I just moved to Canada so I have to assimilate.

When I immigrate to Canada, I would need to fit in.

I will have to fit in society when I move you a new country.

You know what they say 'Do as the Romans do'. (Idiom)
Q: I'm deeply attached to my own country so I'm always ready to willingly serve anything for my country. この表現は自然ですか?
A: Remember that you need a comma before a FANBOYS conjunction that connects two independent clauses. The “FANBOYS” are: for, and, nor, but, or, yet, so. I also included a voice recording if it will help.
Q: " we rank the safest countries in the world." "we is rated as the safest countries in the world." what's the difference?
A: Both sentences are incorrect...

We are ranked as one of the safest countries in the world.
We are rated as one of the safest countries in the world.
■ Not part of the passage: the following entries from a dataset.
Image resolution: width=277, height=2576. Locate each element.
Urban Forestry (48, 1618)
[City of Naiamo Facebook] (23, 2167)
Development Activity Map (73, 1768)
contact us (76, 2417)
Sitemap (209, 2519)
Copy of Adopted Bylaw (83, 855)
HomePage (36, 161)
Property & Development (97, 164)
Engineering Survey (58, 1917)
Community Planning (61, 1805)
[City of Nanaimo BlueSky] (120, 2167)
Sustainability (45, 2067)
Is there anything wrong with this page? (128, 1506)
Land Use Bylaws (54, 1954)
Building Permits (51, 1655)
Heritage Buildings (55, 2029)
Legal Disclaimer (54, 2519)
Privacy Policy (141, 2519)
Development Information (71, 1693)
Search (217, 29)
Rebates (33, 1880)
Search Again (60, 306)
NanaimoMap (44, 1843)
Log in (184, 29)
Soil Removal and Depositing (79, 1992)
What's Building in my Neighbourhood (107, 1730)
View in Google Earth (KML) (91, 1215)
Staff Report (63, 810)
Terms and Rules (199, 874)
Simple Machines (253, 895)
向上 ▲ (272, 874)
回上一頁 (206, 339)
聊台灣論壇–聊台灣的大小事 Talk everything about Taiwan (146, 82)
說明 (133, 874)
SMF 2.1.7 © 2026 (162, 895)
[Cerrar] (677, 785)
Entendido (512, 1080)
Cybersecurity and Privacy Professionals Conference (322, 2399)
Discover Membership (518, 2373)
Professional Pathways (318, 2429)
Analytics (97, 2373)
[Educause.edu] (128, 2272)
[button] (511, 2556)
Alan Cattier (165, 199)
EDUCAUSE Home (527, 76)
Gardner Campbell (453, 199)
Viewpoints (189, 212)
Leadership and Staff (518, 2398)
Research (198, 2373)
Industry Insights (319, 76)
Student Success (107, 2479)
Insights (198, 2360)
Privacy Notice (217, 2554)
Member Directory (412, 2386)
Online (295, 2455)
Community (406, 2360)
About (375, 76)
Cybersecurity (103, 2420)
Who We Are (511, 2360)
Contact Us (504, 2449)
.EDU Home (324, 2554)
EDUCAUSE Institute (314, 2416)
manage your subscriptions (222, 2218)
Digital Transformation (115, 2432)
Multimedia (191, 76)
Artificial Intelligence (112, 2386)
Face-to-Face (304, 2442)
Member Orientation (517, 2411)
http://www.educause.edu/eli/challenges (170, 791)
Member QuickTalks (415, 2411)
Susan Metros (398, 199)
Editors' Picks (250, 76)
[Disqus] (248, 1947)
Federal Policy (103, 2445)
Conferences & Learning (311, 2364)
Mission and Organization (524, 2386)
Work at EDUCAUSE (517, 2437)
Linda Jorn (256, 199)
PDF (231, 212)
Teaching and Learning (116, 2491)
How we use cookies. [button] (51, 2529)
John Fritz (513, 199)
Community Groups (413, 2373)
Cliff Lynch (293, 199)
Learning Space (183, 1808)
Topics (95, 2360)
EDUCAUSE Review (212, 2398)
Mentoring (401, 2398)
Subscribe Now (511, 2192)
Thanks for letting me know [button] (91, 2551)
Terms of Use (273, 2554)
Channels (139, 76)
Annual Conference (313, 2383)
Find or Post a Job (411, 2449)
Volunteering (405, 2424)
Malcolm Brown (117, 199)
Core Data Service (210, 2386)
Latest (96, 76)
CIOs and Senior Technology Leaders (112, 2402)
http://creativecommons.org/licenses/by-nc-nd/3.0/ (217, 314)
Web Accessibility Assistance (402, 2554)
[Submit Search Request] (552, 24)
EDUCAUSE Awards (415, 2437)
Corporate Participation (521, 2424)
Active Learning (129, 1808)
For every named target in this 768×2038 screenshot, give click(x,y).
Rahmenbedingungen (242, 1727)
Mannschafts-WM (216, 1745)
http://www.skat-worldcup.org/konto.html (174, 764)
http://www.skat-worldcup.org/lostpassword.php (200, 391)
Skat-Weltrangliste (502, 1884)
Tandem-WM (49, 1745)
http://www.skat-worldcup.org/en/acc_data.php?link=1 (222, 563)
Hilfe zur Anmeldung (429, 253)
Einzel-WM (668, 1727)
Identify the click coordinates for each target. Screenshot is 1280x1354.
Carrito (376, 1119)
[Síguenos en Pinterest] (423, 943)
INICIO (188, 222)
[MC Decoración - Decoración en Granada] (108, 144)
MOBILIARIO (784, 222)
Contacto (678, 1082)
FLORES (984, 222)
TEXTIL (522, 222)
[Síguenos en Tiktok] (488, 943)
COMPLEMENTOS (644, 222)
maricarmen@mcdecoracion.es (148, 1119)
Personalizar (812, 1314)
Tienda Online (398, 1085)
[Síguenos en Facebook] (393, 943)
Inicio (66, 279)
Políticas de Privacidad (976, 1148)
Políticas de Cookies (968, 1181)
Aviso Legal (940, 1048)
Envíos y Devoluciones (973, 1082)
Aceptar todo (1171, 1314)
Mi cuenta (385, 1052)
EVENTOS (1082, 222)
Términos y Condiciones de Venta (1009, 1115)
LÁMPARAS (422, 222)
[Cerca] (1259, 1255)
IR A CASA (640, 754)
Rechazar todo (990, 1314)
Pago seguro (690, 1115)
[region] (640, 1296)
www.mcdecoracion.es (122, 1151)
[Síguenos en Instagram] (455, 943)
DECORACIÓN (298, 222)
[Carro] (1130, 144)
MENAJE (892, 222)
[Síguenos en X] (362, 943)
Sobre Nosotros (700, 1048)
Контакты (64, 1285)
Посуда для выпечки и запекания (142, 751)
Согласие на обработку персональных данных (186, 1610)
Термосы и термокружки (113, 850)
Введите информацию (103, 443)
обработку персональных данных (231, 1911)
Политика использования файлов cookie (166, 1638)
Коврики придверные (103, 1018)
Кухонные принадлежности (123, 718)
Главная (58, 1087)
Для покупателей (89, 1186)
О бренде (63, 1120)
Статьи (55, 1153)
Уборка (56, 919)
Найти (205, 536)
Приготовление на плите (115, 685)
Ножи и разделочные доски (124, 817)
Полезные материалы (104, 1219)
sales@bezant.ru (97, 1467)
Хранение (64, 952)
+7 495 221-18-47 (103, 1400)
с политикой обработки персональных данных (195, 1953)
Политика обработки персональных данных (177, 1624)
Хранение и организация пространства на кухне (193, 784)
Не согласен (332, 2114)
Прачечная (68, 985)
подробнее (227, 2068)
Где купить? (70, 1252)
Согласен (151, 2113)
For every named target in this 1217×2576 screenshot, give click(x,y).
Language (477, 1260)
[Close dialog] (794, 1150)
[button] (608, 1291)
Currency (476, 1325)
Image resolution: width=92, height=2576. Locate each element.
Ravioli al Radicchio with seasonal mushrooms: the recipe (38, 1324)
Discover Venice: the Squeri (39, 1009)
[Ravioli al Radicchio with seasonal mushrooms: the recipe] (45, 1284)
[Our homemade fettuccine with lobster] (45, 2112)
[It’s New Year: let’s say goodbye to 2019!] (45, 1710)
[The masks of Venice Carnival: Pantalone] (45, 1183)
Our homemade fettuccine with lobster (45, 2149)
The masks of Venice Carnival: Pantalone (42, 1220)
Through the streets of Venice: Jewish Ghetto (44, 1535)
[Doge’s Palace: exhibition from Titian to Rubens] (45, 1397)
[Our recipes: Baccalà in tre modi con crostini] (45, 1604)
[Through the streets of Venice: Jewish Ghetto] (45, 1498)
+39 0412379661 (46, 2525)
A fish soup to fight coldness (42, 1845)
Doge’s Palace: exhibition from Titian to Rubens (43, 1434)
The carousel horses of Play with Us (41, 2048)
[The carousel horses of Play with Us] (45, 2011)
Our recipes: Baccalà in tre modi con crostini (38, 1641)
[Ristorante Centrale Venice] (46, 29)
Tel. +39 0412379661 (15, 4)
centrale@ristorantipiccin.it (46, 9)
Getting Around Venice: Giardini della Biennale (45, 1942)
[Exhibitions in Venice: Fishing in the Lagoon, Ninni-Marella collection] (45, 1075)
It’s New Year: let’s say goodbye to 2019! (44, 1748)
Now they are both correct. They mean the same thing.
Q: " we rank the safest countries in the world." "we is rated as the safest countries in the world." what's the difference?
A: Ummm, I think both of those are grammatically incorrect. A suggestion would be "we are ranked the safest country in the world" (though it depends on exactly what you're trying to say). Someone correct me if I'm wrong :P
Q: Which is more natural?

In many countries there are many corrupt politicians.

In many countries there are many corrupted politicians.
A: A sounds more natural to me. However, you could improve the feel of the sentence by replacing the first "many" with "a lot of". This wouldn't change the meaning, but it would make it sound more natural.